Mrs Merrick smiled as Robert's seven-year-old sister fussed over him, fluffing up his pillows and settling him comfortably in his bed. She giggled with them both when Annie fixed the patient with a glittering eye. 'Now tell me the truth, Master Robert — and may a lie never stain your lips — are you by any chance holding Miss Bun, the Baker's Daughter?'
The game continued until the arrival of Dr Fellows, who pronounced Robert to be on the mend after only the briefest of examinations. 'A case of nerves, I think.
Losing the dog must have upset him more than we realized. Poor beast, do you know yet how it happened?'
It was also Mrs Merrick's day for her weekly checkup and Dr Fellows apologized for having come an hour later than usual. 'I was just leaving the surgery when they brought in Emmett Hogg with a broken ankle. It seems he had to hobble and crawl for half a mile before he found help. Fell into a pit in the woods, he says.' Dr Fellows lifted an eloquent eyebrow. 'Not many men hereabouts manage to be dead drunk at two o'clock in the afternoon, but Hogg makes quite a habit of it. Now what have you been up to, madam?'
The doctor lowered his jowly visage over the gauge of his blood pressure apparatus. He pumped air into the cuff around Mrs Merrick's arm. He frowned. 'Been overdoing it again, have we?'
Mrs Merrick, who liked neither being addressed as 'madam', nor being referred to in the first person plural, acknowledged that she had been for a walk earlier that day. She made no mention of Shooter's Hill.
'Take it easy for the next few days,' Dr Fellows advised her. 'We'd better make that a week. No more walks outside the garden until I see you again.'
Mrs Merrick's thoughts were elsewhere. Something he had said had jogged her memory.

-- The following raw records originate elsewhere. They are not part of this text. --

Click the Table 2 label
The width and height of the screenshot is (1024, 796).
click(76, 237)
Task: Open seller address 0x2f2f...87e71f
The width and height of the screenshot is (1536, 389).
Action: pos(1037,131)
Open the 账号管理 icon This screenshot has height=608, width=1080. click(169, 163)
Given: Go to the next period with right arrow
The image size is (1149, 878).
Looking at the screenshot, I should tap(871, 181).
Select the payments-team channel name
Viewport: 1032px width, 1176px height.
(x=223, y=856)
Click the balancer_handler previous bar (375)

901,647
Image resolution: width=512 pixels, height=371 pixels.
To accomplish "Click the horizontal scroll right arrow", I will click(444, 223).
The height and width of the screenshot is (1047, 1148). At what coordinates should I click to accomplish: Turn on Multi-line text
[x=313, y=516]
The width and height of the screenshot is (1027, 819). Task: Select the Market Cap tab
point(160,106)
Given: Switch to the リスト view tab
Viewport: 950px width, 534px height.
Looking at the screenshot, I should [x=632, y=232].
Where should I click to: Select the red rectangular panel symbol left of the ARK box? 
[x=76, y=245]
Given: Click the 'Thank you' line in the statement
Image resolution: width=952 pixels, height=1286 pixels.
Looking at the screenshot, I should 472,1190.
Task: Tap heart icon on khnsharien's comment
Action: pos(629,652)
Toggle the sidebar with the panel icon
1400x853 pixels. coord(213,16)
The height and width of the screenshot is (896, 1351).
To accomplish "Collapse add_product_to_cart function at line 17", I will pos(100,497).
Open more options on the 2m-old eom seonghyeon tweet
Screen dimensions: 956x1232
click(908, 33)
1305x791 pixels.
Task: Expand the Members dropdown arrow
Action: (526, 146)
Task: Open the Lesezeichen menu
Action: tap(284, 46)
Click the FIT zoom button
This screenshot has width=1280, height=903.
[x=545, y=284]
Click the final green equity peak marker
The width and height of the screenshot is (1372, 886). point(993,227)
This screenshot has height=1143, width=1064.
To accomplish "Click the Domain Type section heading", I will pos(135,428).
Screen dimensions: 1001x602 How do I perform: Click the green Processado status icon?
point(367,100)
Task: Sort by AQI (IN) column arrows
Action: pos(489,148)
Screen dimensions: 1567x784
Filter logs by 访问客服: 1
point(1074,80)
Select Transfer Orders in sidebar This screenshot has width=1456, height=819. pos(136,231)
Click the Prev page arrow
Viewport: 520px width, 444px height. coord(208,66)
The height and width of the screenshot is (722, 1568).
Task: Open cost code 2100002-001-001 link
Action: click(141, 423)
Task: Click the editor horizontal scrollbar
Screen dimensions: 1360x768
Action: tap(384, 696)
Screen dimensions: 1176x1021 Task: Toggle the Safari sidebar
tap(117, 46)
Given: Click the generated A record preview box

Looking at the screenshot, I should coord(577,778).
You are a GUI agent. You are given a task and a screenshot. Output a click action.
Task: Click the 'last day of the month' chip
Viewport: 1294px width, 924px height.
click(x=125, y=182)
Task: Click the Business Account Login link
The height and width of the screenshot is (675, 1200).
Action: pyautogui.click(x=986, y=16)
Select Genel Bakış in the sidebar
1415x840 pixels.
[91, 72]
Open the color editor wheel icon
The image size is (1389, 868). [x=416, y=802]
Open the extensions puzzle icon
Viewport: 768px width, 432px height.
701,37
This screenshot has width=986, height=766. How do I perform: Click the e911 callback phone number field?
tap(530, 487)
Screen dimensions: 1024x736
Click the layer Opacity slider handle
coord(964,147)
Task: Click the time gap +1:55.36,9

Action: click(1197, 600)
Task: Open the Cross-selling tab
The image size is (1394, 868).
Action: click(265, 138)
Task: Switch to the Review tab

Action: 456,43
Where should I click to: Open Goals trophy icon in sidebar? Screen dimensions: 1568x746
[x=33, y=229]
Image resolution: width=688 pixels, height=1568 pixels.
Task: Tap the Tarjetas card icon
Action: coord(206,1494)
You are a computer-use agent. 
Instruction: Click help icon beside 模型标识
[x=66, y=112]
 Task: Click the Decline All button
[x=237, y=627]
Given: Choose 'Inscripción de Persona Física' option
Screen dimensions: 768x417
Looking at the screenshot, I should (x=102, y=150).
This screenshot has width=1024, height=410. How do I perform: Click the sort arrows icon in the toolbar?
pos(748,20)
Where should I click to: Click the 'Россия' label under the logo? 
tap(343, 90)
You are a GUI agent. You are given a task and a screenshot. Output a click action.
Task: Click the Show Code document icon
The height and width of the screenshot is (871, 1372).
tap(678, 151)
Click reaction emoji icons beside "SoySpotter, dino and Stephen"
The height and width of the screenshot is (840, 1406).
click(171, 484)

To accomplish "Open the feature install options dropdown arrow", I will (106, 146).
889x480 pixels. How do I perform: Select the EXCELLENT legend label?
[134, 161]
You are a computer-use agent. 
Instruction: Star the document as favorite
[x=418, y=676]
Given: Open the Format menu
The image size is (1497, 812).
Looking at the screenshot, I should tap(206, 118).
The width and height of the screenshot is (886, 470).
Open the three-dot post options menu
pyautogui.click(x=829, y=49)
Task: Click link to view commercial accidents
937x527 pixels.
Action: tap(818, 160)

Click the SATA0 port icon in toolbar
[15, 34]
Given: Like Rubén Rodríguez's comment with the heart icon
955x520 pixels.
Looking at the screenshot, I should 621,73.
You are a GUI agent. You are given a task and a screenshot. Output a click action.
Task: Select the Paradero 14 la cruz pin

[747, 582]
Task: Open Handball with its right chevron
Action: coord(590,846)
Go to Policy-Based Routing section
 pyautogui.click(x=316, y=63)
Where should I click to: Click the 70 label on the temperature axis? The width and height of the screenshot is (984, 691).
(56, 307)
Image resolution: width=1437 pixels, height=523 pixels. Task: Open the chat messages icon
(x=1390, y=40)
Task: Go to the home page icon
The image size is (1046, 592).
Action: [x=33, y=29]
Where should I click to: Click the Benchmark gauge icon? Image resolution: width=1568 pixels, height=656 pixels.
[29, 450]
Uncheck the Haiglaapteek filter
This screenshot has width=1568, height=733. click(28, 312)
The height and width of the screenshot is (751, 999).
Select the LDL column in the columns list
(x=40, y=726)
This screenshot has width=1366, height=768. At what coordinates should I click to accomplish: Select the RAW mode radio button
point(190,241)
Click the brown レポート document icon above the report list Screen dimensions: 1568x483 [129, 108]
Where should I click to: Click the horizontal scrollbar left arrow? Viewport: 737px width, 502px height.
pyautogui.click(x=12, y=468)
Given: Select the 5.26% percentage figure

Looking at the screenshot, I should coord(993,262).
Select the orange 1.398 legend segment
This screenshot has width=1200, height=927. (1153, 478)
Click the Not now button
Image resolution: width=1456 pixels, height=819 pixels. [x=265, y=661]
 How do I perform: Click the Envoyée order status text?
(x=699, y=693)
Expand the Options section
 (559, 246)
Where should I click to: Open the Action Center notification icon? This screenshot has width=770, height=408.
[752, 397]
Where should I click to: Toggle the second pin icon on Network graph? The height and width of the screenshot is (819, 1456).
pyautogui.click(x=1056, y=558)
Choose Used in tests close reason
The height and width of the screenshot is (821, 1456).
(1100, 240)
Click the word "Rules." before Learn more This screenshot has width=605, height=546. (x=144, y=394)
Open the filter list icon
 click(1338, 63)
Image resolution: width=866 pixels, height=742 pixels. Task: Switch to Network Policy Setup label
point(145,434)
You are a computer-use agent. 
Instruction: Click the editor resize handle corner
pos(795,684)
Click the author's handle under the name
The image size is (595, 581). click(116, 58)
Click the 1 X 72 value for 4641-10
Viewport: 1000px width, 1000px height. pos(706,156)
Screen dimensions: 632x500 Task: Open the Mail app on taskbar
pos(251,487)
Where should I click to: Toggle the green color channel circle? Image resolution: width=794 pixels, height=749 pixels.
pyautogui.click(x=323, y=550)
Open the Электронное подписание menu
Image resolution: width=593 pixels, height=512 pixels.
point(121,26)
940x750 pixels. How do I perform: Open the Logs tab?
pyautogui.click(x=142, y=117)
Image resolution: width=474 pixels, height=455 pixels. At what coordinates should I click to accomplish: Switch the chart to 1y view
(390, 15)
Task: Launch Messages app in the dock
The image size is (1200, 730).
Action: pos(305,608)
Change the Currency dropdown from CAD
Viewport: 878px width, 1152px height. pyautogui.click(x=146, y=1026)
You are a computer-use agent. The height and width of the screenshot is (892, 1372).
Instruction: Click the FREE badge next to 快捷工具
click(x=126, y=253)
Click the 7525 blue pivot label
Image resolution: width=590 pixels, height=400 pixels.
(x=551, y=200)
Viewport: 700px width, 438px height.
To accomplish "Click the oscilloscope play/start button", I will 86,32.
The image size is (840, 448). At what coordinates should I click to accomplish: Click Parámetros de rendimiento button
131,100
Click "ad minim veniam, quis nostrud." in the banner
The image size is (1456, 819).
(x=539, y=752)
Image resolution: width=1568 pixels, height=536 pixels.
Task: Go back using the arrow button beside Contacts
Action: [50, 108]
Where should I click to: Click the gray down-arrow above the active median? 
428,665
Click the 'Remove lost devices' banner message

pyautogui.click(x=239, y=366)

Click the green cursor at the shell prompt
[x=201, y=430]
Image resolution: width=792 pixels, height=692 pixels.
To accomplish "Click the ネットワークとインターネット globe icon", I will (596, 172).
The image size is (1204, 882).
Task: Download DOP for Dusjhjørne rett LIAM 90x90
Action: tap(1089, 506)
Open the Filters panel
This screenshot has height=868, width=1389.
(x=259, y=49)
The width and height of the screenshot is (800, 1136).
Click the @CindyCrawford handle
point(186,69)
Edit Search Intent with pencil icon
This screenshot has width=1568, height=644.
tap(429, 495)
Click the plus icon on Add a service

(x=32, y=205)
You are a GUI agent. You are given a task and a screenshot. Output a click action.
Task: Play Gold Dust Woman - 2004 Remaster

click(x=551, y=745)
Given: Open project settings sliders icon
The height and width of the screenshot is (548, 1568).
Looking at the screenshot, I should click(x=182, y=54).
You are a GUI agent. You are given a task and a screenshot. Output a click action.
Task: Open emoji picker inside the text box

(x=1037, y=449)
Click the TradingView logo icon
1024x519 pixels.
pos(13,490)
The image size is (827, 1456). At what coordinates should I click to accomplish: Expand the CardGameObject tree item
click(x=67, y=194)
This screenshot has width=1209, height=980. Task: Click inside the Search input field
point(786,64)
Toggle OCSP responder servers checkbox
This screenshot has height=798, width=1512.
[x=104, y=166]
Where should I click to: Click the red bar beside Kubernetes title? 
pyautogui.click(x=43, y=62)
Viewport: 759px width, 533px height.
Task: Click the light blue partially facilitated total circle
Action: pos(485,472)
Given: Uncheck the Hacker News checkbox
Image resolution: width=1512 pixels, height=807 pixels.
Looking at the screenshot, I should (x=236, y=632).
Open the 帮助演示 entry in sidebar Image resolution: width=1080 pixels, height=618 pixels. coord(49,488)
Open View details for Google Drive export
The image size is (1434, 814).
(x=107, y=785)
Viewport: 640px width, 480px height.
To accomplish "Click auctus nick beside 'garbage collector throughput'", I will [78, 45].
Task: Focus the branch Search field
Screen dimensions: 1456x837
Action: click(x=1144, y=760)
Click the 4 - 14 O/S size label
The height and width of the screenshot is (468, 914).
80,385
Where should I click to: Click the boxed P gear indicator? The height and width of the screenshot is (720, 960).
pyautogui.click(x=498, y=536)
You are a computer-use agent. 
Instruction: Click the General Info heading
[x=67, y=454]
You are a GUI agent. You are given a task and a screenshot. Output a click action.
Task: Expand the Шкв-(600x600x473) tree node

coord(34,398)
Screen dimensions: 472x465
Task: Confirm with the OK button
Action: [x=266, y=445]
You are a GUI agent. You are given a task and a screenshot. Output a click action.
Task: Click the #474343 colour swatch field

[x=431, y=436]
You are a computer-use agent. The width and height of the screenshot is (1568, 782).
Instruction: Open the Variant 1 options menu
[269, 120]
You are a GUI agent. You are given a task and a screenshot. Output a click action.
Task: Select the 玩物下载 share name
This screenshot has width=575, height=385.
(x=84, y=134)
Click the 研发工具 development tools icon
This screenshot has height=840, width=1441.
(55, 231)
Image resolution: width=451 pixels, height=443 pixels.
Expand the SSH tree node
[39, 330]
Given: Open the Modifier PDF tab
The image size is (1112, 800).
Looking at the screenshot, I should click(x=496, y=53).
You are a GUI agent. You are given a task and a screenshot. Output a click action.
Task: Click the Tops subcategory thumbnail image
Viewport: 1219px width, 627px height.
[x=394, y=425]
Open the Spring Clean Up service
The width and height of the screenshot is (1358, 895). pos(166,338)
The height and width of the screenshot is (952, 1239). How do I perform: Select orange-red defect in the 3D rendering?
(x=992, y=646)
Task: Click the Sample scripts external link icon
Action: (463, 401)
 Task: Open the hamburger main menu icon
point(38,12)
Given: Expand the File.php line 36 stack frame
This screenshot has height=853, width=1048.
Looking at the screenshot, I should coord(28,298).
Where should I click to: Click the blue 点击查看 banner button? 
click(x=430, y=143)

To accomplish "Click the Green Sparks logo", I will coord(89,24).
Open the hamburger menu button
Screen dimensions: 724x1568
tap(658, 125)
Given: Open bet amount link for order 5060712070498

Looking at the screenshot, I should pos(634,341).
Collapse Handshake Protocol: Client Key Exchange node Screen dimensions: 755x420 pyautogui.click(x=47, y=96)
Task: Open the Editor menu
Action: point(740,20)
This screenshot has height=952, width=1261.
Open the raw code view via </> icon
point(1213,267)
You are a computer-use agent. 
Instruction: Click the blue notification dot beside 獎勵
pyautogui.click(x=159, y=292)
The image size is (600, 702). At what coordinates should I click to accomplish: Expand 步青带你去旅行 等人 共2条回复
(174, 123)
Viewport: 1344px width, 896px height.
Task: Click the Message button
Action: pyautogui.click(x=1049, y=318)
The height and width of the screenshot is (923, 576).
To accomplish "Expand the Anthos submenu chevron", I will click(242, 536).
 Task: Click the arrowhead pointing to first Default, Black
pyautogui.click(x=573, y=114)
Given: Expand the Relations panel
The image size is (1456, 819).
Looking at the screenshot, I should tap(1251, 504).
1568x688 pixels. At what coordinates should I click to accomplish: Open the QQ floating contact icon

'Fell into a pit, you say?'
'That's Hogg's story.' Dr Fellows snapped his bag shut. 'I hae me doots.'
Harriet Merrick winced. 'If it happened in Ashdown Forest he must report it,' she said firmly. 'The police want to know about any fresh digging there. My son was telling me only the other day.'
William was a Justice of the Peace.
'I'm not sure anyone will believe anything Emmett Hogg tells them,' Dr Fellows remarked. He paused at the bedroom door.
'Nevertheless, he must report it. And you must make sure he does,' Mrs Merrick added, pleased for once to be in a position to dictate.